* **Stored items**
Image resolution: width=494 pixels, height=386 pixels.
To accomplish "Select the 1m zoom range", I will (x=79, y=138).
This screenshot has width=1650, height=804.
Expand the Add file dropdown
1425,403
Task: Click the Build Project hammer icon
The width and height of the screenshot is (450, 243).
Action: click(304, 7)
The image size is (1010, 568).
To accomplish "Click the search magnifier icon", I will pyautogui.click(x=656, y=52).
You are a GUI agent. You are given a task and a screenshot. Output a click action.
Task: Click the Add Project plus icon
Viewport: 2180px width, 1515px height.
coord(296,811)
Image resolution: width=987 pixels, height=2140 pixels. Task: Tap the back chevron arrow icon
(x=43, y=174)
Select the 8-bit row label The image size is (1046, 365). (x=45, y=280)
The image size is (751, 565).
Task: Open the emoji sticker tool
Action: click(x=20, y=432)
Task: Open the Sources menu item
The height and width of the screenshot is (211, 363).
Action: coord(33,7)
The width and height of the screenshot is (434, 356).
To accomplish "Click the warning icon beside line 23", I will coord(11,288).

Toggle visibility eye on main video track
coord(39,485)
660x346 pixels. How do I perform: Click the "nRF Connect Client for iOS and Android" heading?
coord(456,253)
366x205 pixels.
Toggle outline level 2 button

* **Your instructions**
Your output should be an exact copy of every line from the one containing "Expand the Add file dropdown" through the end of the records.

* **Task result**
Expand the Add file dropdown
1425,403
Task: Click the Build Project hammer icon
The width and height of the screenshot is (450, 243).
Action: click(304, 7)
The image size is (1010, 568).
To accomplish "Click the search magnifier icon", I will pyautogui.click(x=656, y=52).
You are a GUI agent. You are given a task and a screenshot. Output a click action.
Task: Click the Add Project plus icon
Viewport: 2180px width, 1515px height.
coord(296,811)
Image resolution: width=987 pixels, height=2140 pixels. Task: Tap the back chevron arrow icon
(x=43, y=174)
Select the 8-bit row label The image size is (1046, 365). (x=45, y=280)
The image size is (751, 565).
Task: Open the emoji sticker tool
Action: click(x=20, y=432)
Task: Open the Sources menu item
The height and width of the screenshot is (211, 363).
Action: coord(33,7)
The width and height of the screenshot is (434, 356).
To accomplish "Click the warning icon beside line 23", I will coord(11,288).

Toggle visibility eye on main video track
coord(39,485)
660x346 pixels. How do I perform: Click the "nRF Connect Client for iOS and Android" heading?
coord(456,253)
366x205 pixels.
Toggle outline level 2 button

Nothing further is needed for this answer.